While many humanitarian organizations try to apply CwC only during crises, the UNRWA team includes CwC elements in projects and programmes at all times – before, during, and after emergencies.
“Our work is very versatile; it ranges from focus groups and community outreach meetings, to the production of videos and printed material with community input, to the organization of story-telling workshops to amplify voices; for our activities, we work together with various different UNRWA programmes and front line staff,” Haneen said.
To combine forces and share experience and expertise, the UNRWA CwC team also co-chairs together with Oxfam the first Gaza-based CwC/accountability working group – involving different other local and international organizations – with a strong focus on internally displaced persons and their information and communications needs.

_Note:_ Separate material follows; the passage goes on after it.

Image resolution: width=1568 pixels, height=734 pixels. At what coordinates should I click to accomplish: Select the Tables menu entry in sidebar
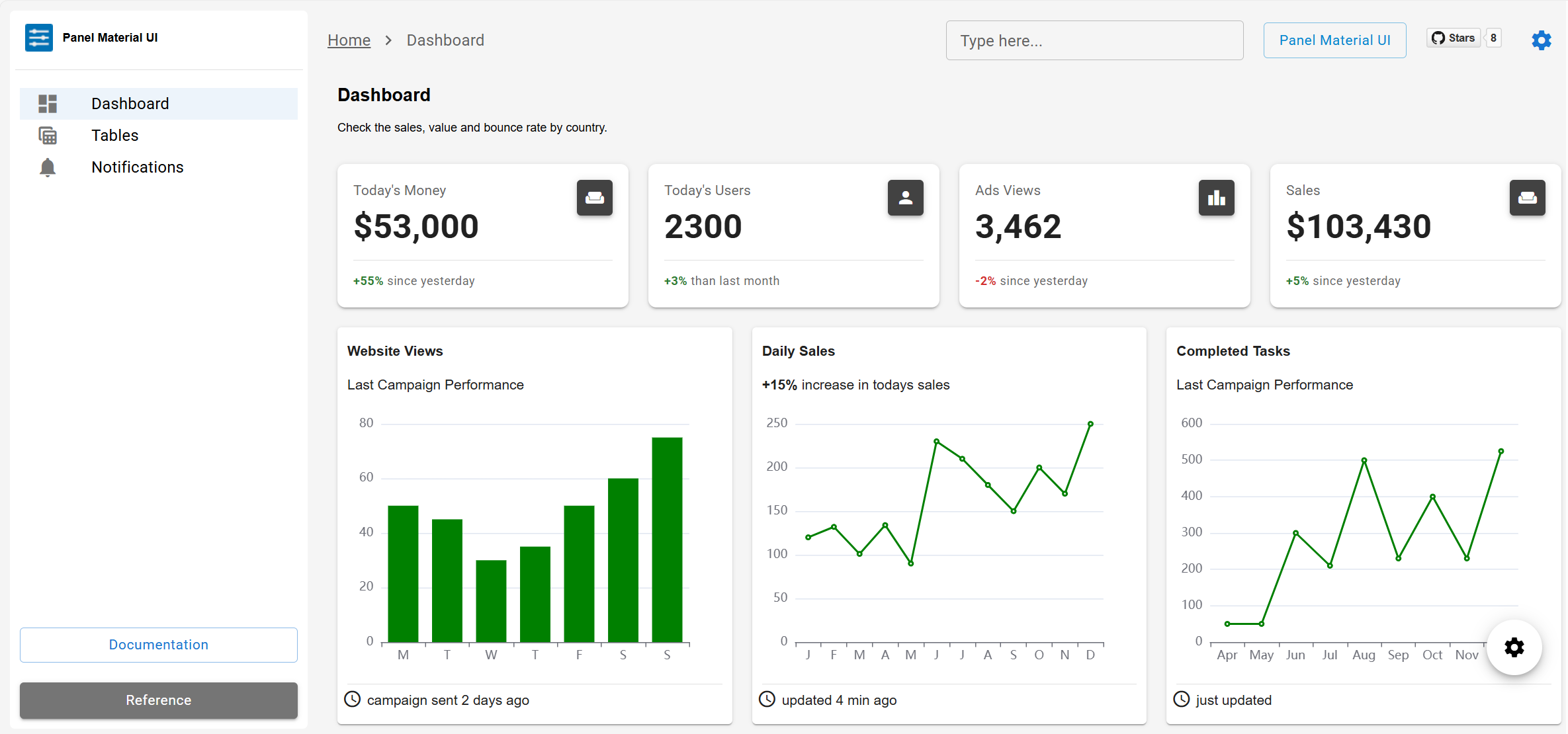(114, 135)
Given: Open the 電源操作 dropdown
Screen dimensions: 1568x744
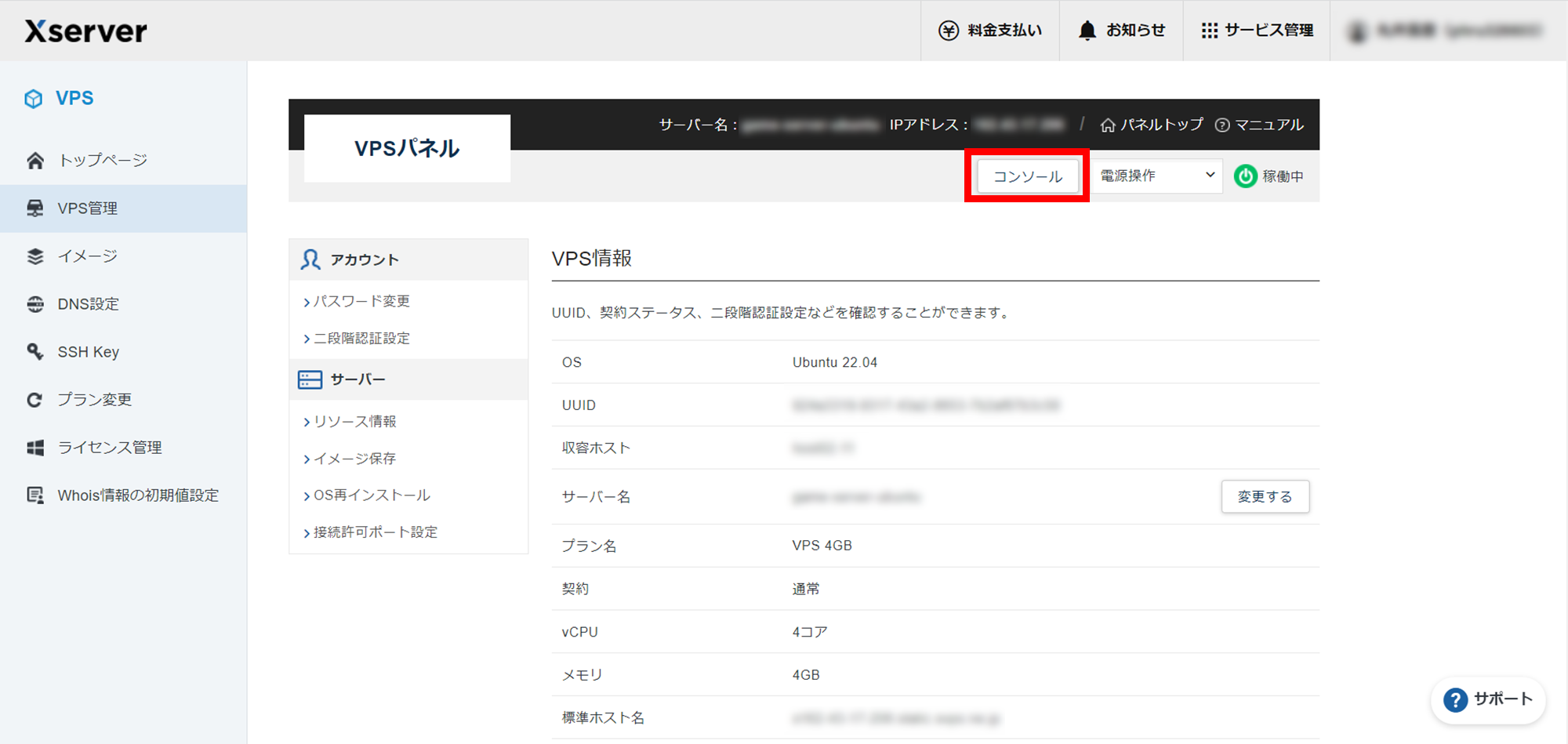Looking at the screenshot, I should (1156, 176).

UNRWA is confronted with an increased demand for services resulting from a growth in the number of registered Palestine refugees, the extent of their vulnerability and their deepening poverty. UNRWA is funded almost entirely by voluntary contributions and financial support has been outpaced by the growth in needs. As a result, the UNRWA Programme Budget, which supports the delivery of core essential services, operates with a large shortfall, projected for 2016 to stand at US$ 96.5 million. UNRWA encourages all Member States to work collectively to exert all possible efforts to fully fund the Agency’s Programme Budget. UNRWA emergency programmes and key projects, also operating with large shortfalls, are funded through separate funding portals.
Following the 2014 conflict, US$ 257 million has been pledged in support of UNRWA’s emergency shelter programme, for which an estimated US$ 720 million is required. This leaves a current shortfall of US$ 463 million. UNRWA urgently appeals to donors to generously contribute to its emergency shelter programme to provide displaced Palestine refugees in Gaza with rental subsidies or cash assistance to undertake repair works and reconstruction of their damaged homes.

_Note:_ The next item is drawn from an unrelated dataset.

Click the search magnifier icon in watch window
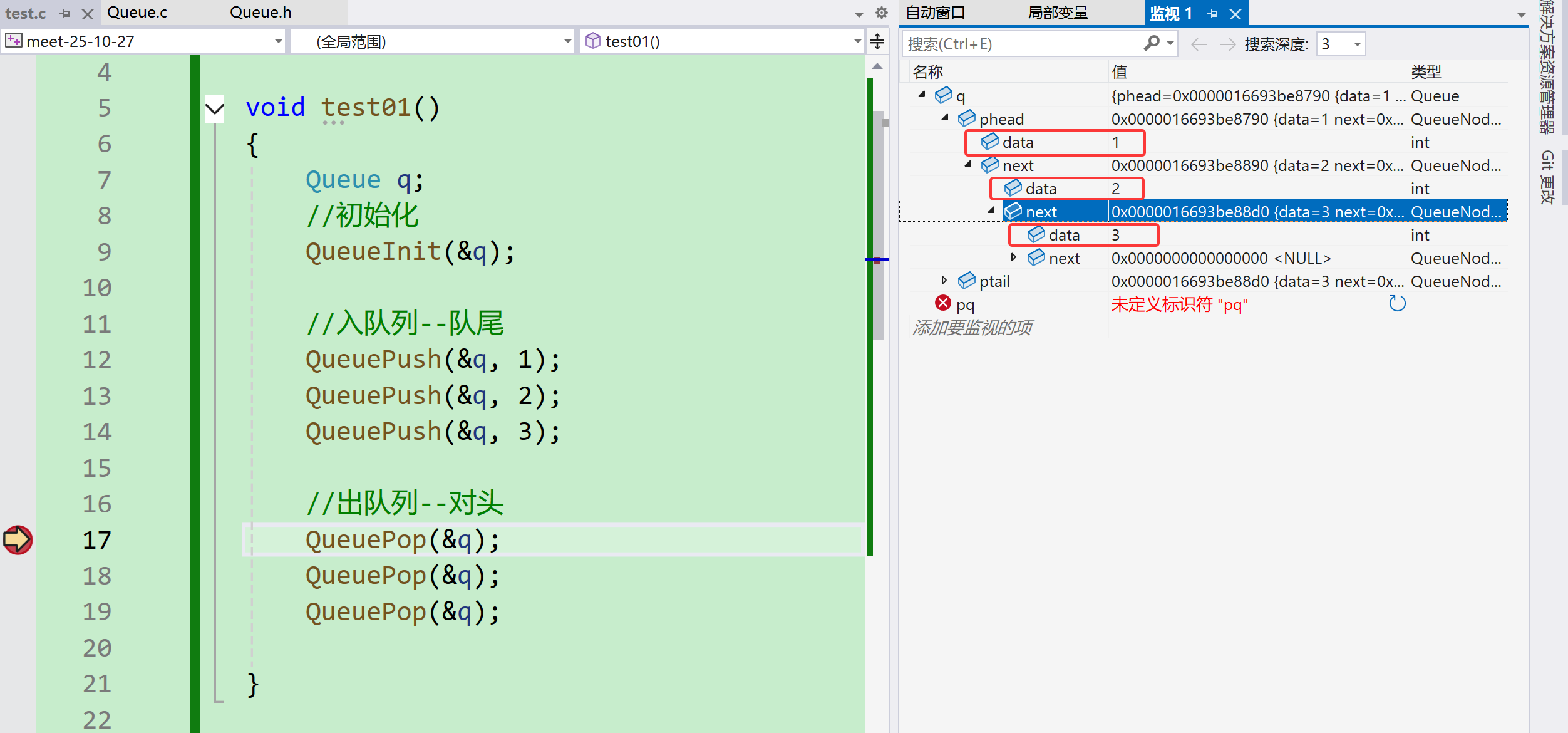Image resolution: width=1568 pixels, height=733 pixels. 1151,43
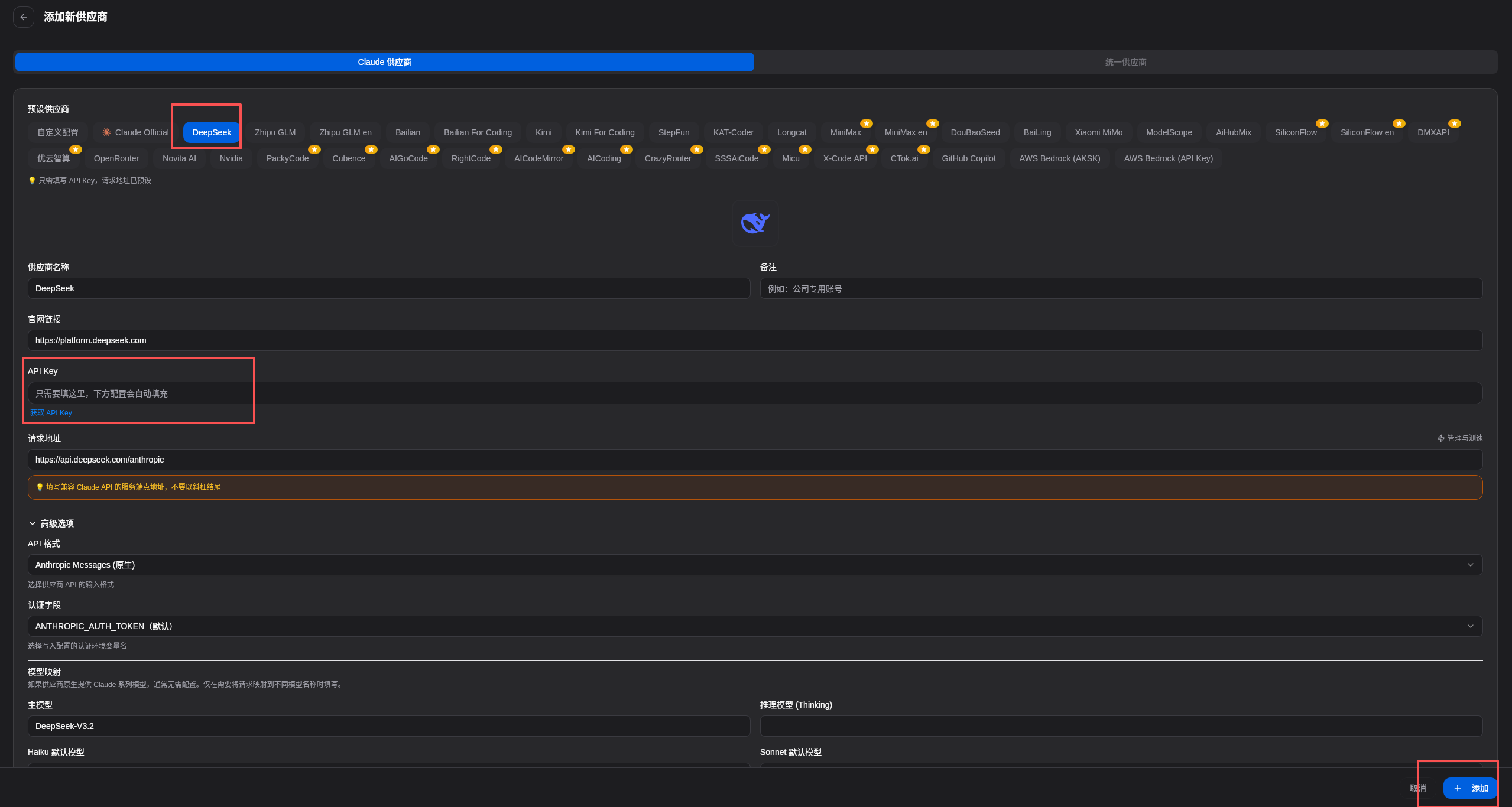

As presented in UNRWA’s occupied Palestinian territory (oPt) Emergency Appeal for 2016, the Agency is seeking US$ 403 million to meet the minimum humanitarian needs of Palestine refugees in the oPt. The Agency requires US$ 355.95 million for programme interventions in Gaza, including US$ 109.7 million for emergency food assistance, US$ 142.3 million for emergency shelter assistance, US$ 60.4 million for emergency cash-for-work assistance, US$ 4.4 million for emergency health/mobile health clinics and US$ 3.1 for education in emergencies. More information can be found here.

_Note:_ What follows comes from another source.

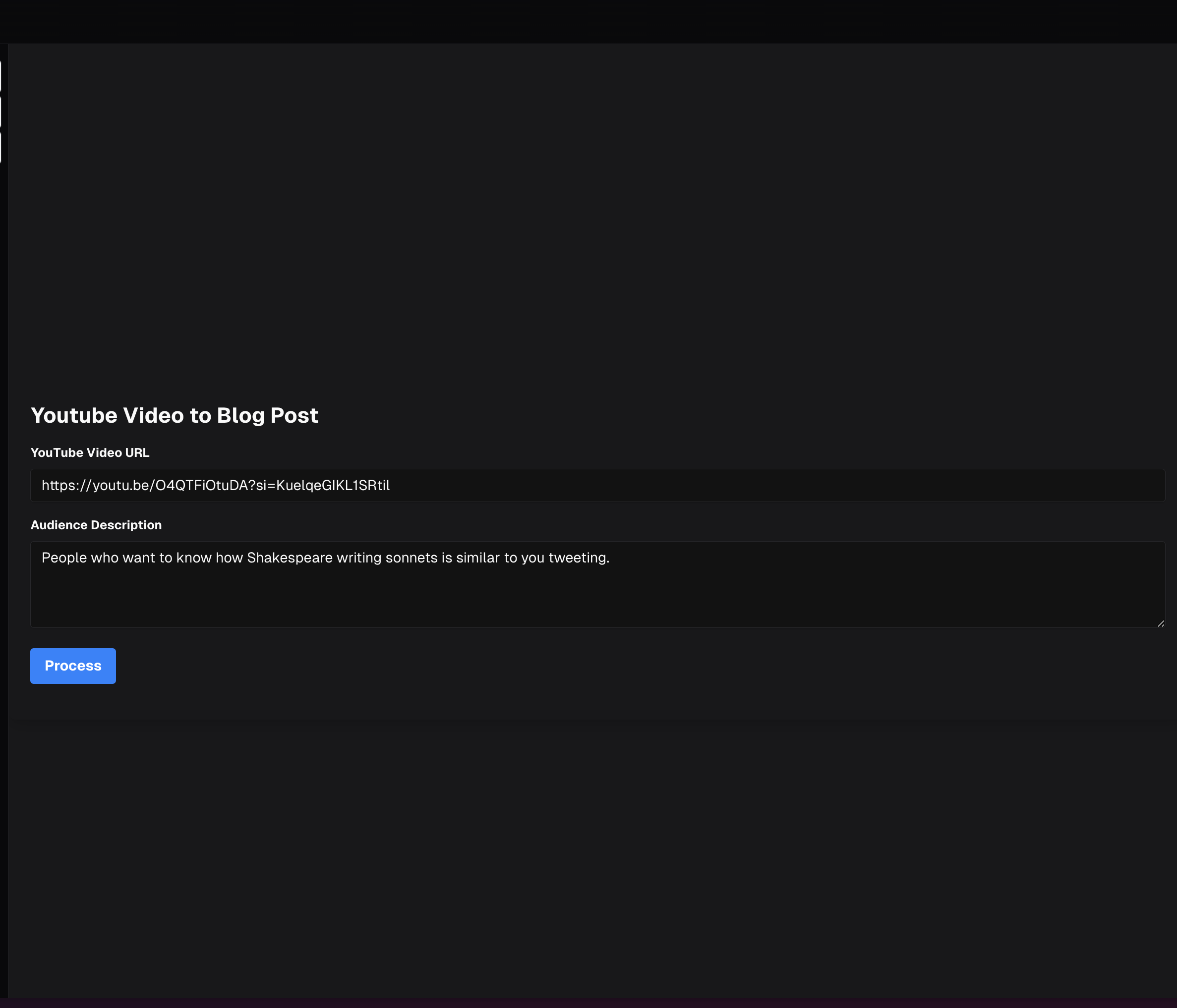1177x1008 pixels.
Task: Click the "Youtube Video to Blog Post" heading
Action: point(175,415)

Longstanding restrictions on the movement of people and goods to and from Gaza have undermined the living conditions of 1.8 million Palestinians in Gaza. Israel prevents all access to and from the Gaza Strip by sea and air. Movement of people and goods in and out of Gaza is restricted to three crossings: Rafah crossing, Erez crossing and Kerem Shalom crossing. Rafah crossing is controlled by the Egyptian authorities and technically allows for the movement of a number of authorized travelers, Palestinian medical and humanitarian cases only. Erez crossing is controlled by Israeli authorities and technically allows for the movement of aid workers and limited numbers of authorized travelers, including Palestinian medical and humanitarian cases. Kerem Shalom crossing, also controlled by Israeli authorities, technically allows for the movement of authorized goods only.